Der erste Durchgang der französischen Regionalwahlen vor einer Woche brachte drei Überraschungen:
- Die Rechtsradikalen schnitten schlechter ab als erwartet.
- Die konservativen „Républicains“, die Linke und die Grünen erzielten ein besseres Ergebnis, als sie befürchteten.
- Die Bewegung von Staatspräsident Emmanuel Macron, „La République en marche“ (LREM) verzeichnete ein noch schlechteres Ergebnis, als sie erwartete.
Die Resultate der ersten Runde dieser Regionalwahlen waren jedoch wenig aussagekräftig, da die Wahlbeteiligung extrem tief lag. Nur etwa ein Drittel aller Wählerinnen und Wähler ging zu den Urnen. Laut Umfragen sind vor allem Le-Pen-Wähler im ersten Wahlgang zuhause geblieben. Marine Le Pen sagte denn auch, das Ergebnis reflektiere nicht das wahre politische Kräfteverhältnis im Land.
In der an diesem Sonntag stattfindenden Stichwahl stehen folgende Fragen im Vordergrund:
- Wie weit kann die extreme Rechte von Marine Le Pen ihre Wählerinnen und Wähler mobilisieren? Wie stark kann sie das bescheidene Ergebnis des ersten Wahlgangs verbessern?
- Gelingt es der extremen Rechten von Marine Le Pen, erstmals eine Region zu gewinnen, nämlich die Region Provence-Alpes-Côte d’Azur (Marseilles)? Dort im Südosten Frankreichs war das Rassemblement National (früher: Front National) seit jeher stark. Der Kandidat des Rassemblements, Thierry Mariani, liegt in den Meinungsumfragen Kopf-an-Kopf mit Renaud Muselier, dem Kandidaten der konservativen Les Républicains.

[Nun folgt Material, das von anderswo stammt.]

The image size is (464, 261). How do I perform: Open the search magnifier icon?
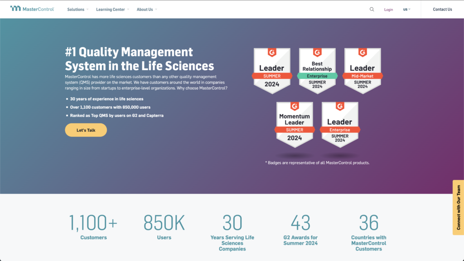pyautogui.click(x=372, y=9)
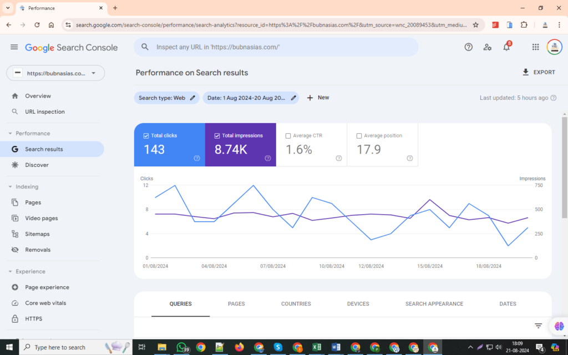Edit the Search type: Web filter pencil

coord(192,98)
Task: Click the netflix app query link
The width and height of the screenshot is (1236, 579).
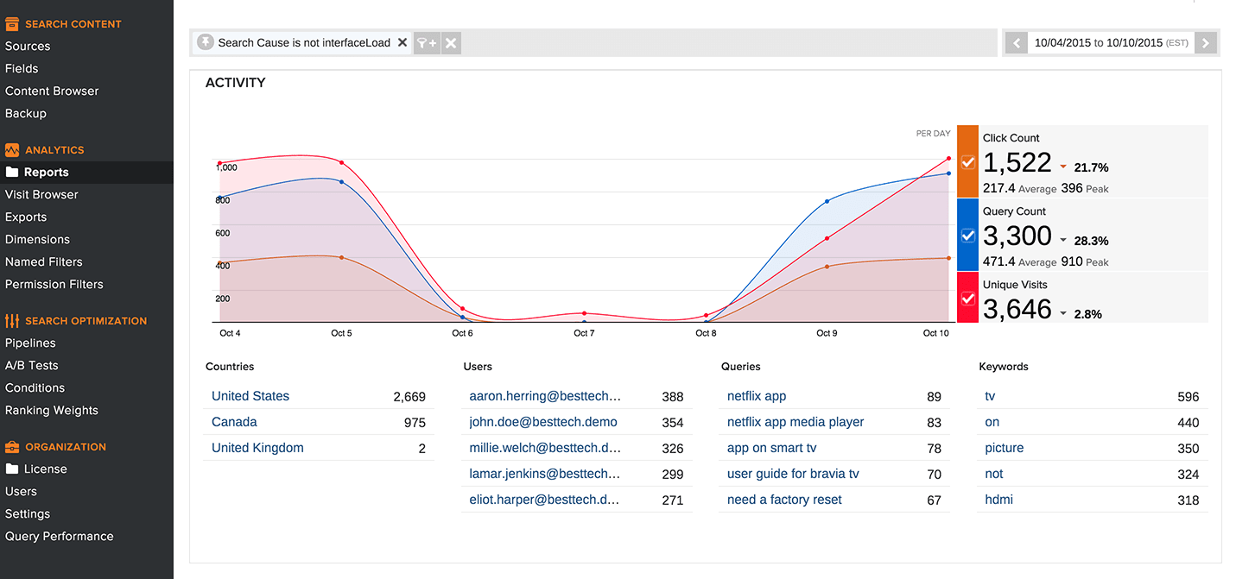Action: point(757,396)
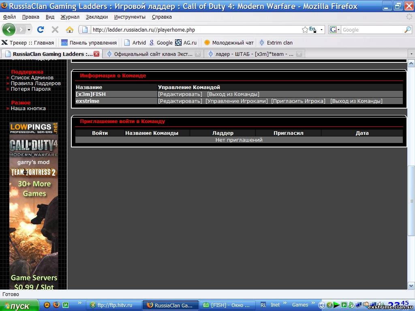Open the Закладки menu
This screenshot has height=311, width=415.
(96, 17)
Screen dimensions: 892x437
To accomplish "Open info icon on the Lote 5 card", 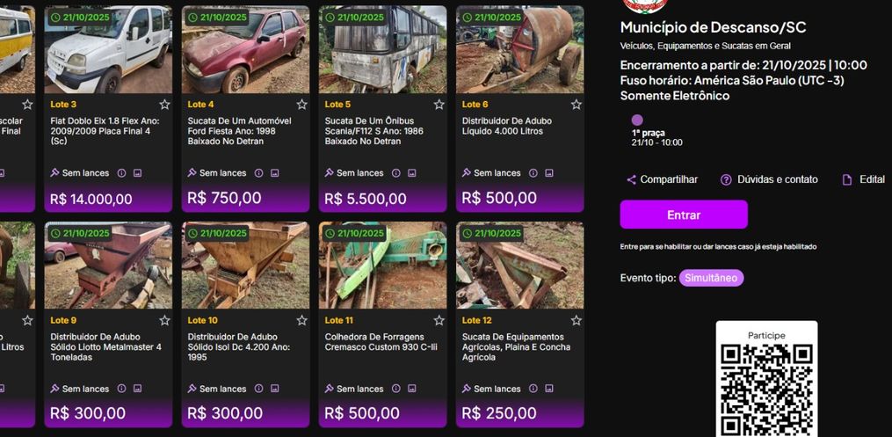I will coord(395,173).
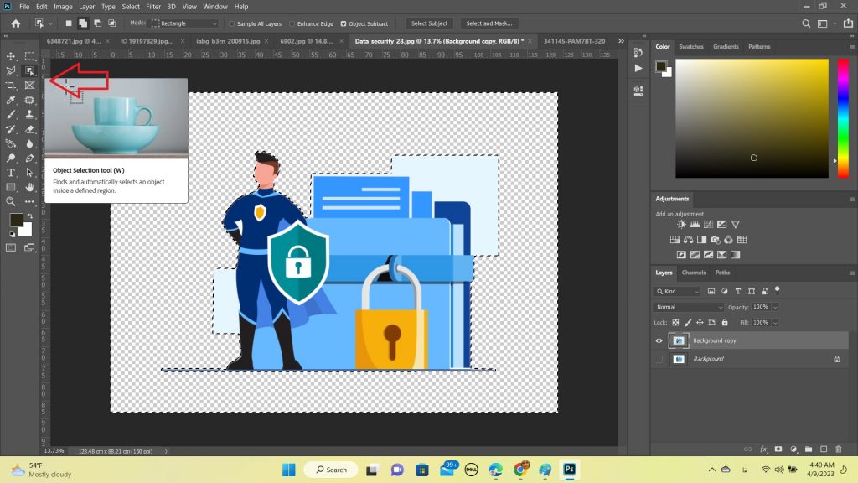This screenshot has height=483, width=858.
Task: Activate the Zoom tool in toolbar
Action: pyautogui.click(x=11, y=201)
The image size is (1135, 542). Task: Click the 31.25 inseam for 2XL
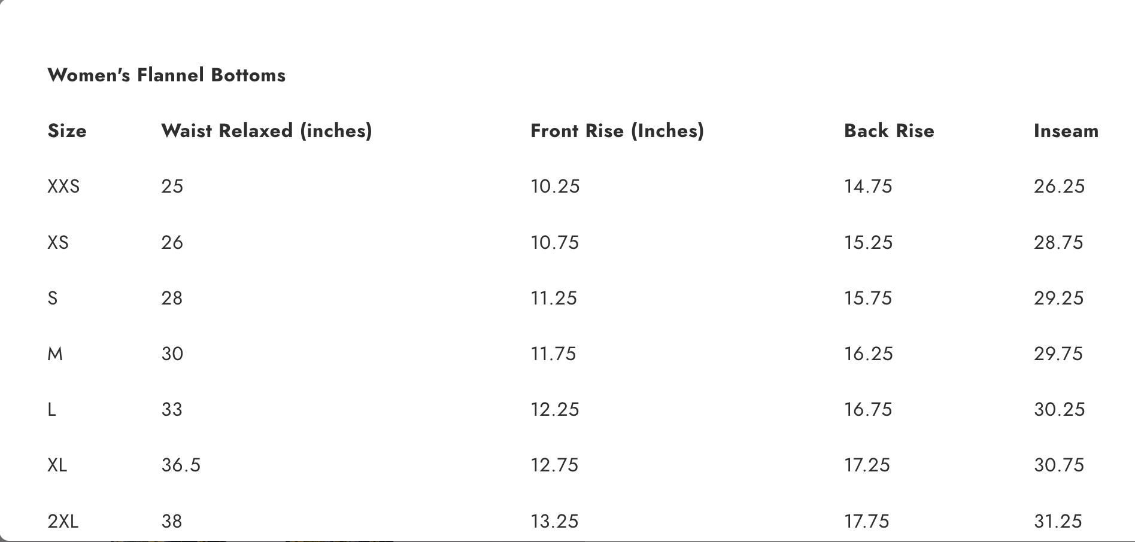pyautogui.click(x=1058, y=521)
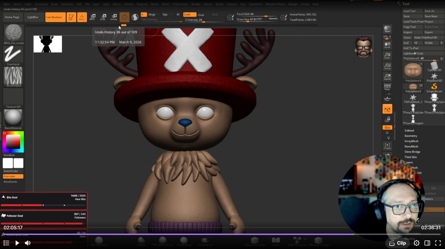
Task: Select the Rotate tool on the top shelf
Action: click(x=113, y=17)
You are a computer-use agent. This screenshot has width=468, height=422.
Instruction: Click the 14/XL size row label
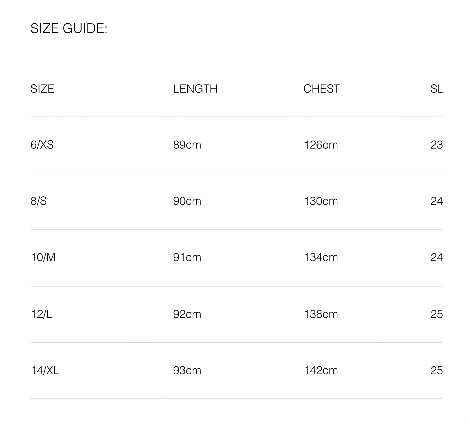click(45, 370)
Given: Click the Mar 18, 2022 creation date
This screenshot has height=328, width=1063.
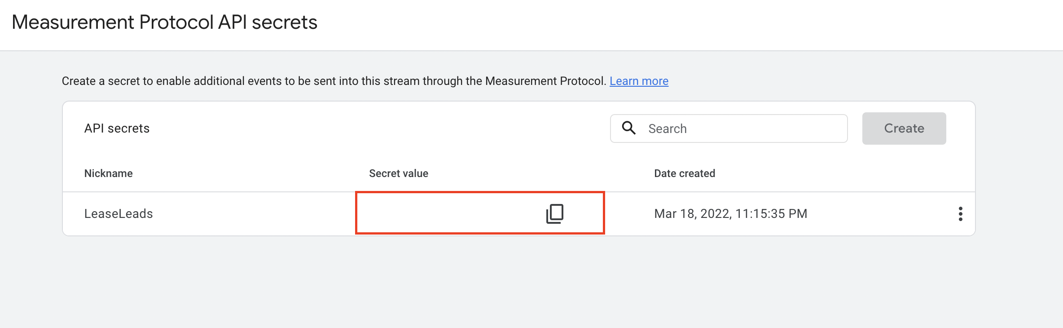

- Können „Les Républicains“ (früher UMP, die Partei von Jacques Chirac und Nicolas Sarkozy) ihr gutes Ergebnis der ersten Runde verteidigen?
- Welches Ergebnis erzielt in der Region Hauts-de-France (Lille) ihr Präsident Xavier Bertrand? Er war aus der Partei Les Républicains ausgetreten, hat jedoch weiterhin ihre Unterstützung. Im ersten Wahlgang erhielt er 33 Prozent der Stimmen. Gemäss Umfragen könnte er in der Stichwahl auf über 40 Prozent kommen. Das Interesse konzentriert sich auf ihn, weil er der erste konservative Kandidat ist, der offiziell für die Präsidentschaftswahl im kommenden Jahr kandidiert.
- Werden in der Region Île-de-France (Paris) die Konservative Valéry Pécresse und in der Region Auvergne Rhône-Alpes (Lyon) der Konservative Laurent Wauquiez wiedergewählt?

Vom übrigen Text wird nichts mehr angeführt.